Text-to-Speech (TTS)

Text-to-Speech (TTS) synthesis refers to a system that converts textual inputs into natural human speech. The synthesized speech is expected to sound intelligible and natural. With the resurgence of deep neural networks, TTS research has achieved tremendous progress. NeMo implementation focuses on the state-of-the-art neural TTS where both cascaded and end-to-end (upcoming) systems are included,

  1. Cascaded TTS follows a three-stage process. Text analysis stage transliterates grapheme inputs into phonemes by either looking up in a canonical dictionary or using a grapheme-to-phoneme (G2P) conversion; acoustic modeling stage generates acoustic features from phoneme inputs or from a mixer of graphemes and phonemes. NeMo chooses mel-spectrograms to represent expressive acoustic features, so we would use the term in the context, mel-spectrogram generators or acoustic models, interchangeably; vocoder stage synthesizes waveform audios from acoustic features accordingly.

  2. End-to-End TTS alternatively integrates the above three stages as a single model so that it directly synthesizes audios from graphemes/phonemes inputs without any intermediate processes.

We will illustrate details in the following sections.

Resources and Documentation

Hands-on TTS tutorial notebooks can be found under the TTS tutorials folder. If you are a beginner to NeMo, consider trying out the tutorials of NeMo Primer and NeMo Model. If you are also a beginner to TTS, consider trying out the NeMo TTS Primer Tutorial. These tutorials can be run on Google Colab by specifying the link to the notebooks’ GitHub pages on Colab.

If you are looking for information about a particular TTS model, or would like to find out more about the model architectures available in the directory of nemo.collections.tts, refer to the Models section.

NeMo includes preprocessing scripts for several common TTS datasets.
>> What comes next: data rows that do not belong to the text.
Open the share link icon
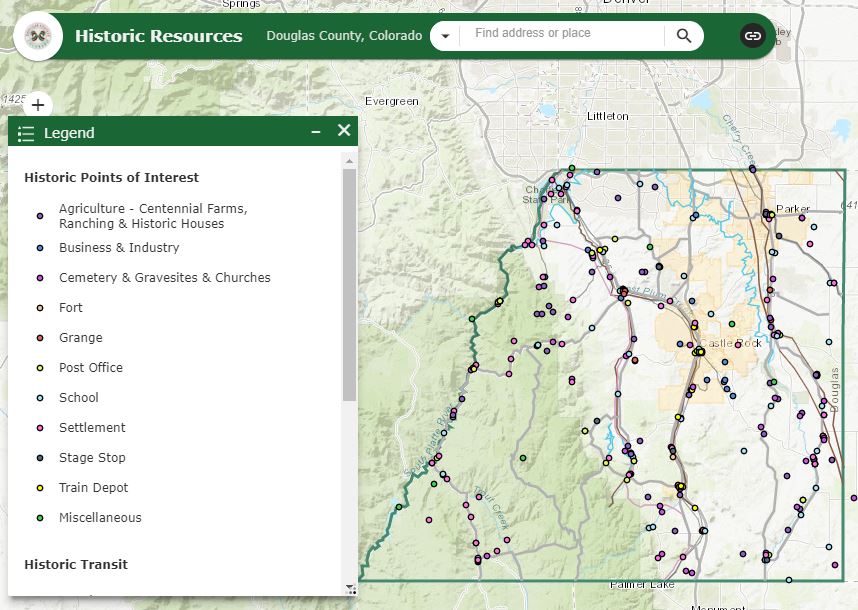 pos(752,36)
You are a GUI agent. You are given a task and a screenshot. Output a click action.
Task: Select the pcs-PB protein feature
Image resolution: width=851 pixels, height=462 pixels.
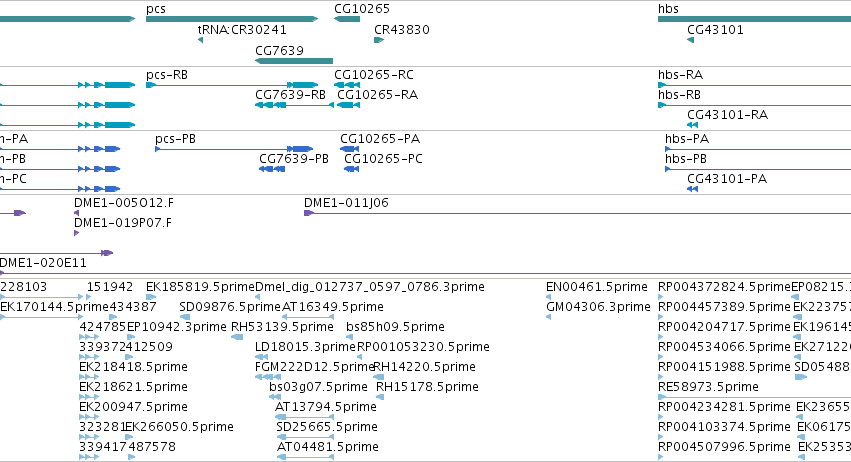[234, 149]
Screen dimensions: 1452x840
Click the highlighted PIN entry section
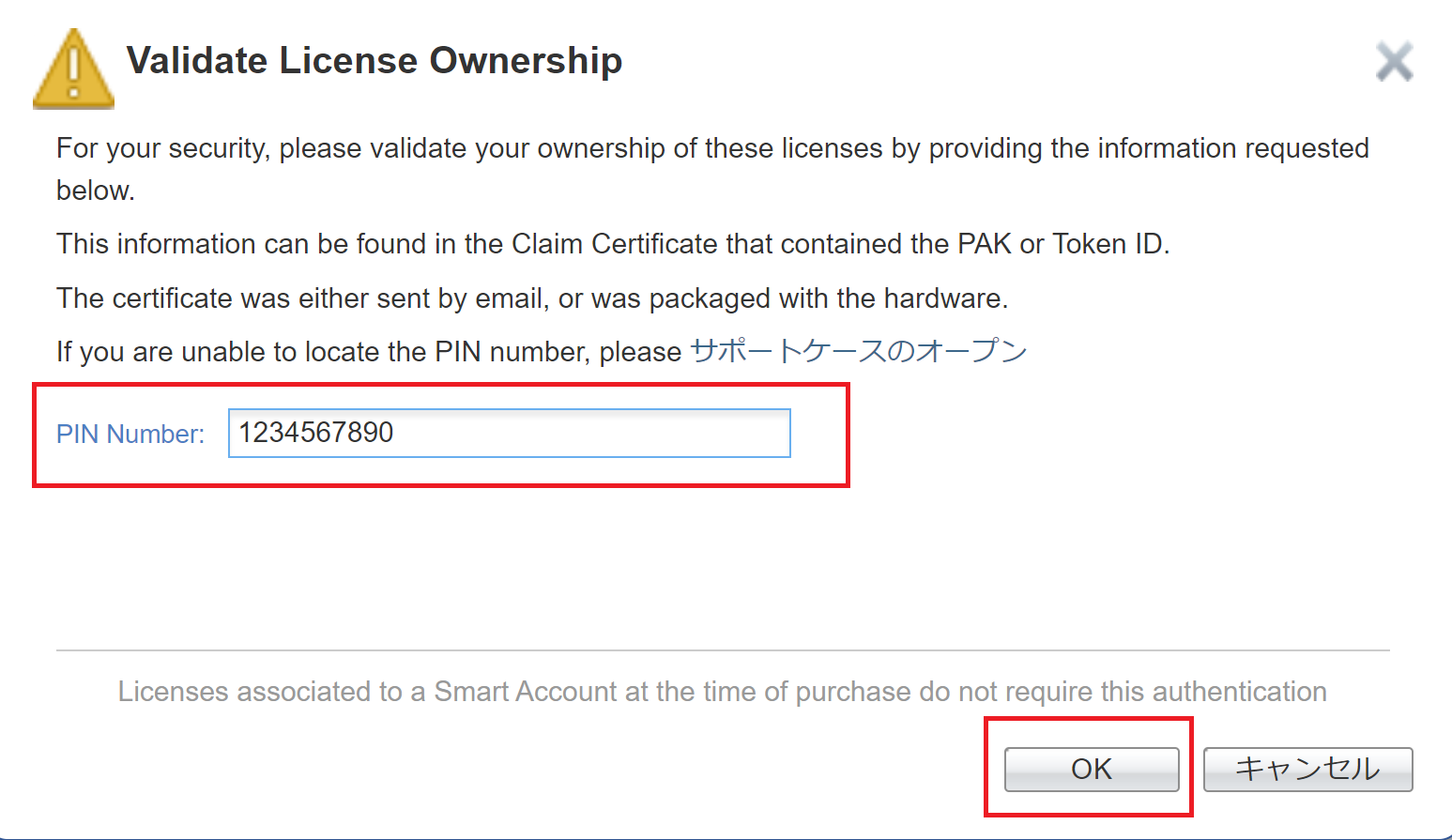click(441, 434)
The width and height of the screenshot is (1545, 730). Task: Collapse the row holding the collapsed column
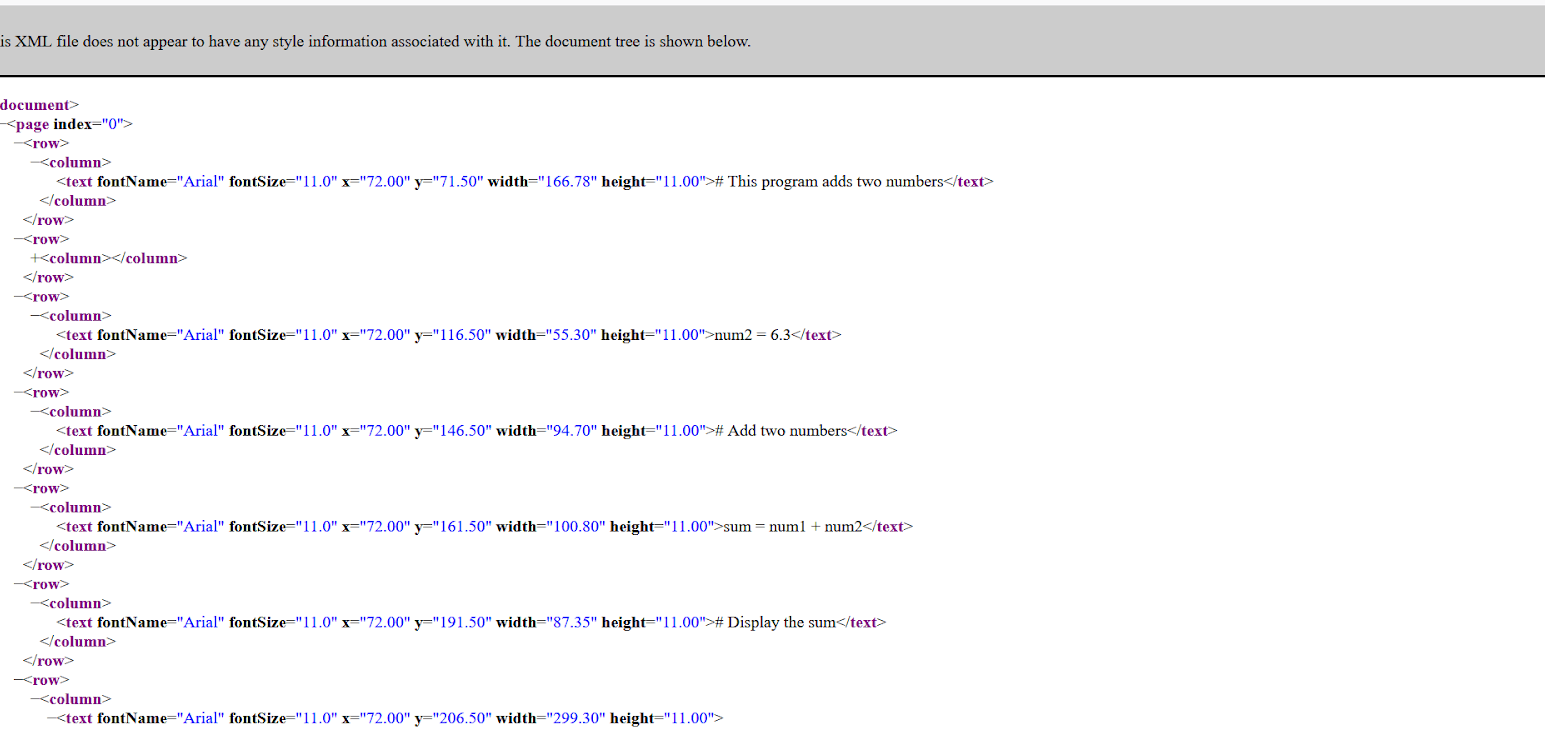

The Data Preprocessing section contains instructions on how to run those scripts. You can also creating your own NeMo-compatible dataset preprocessing script by following the guidance.

Information about how to load model checkpoints (either local files or pretrained ones from NGC), as well as a list of the checkpoints available on NGC are located on the Checkpoints section.

Documentation regarding the configuration files specific to the NeMo TTS models can be found on the Configuration Files section.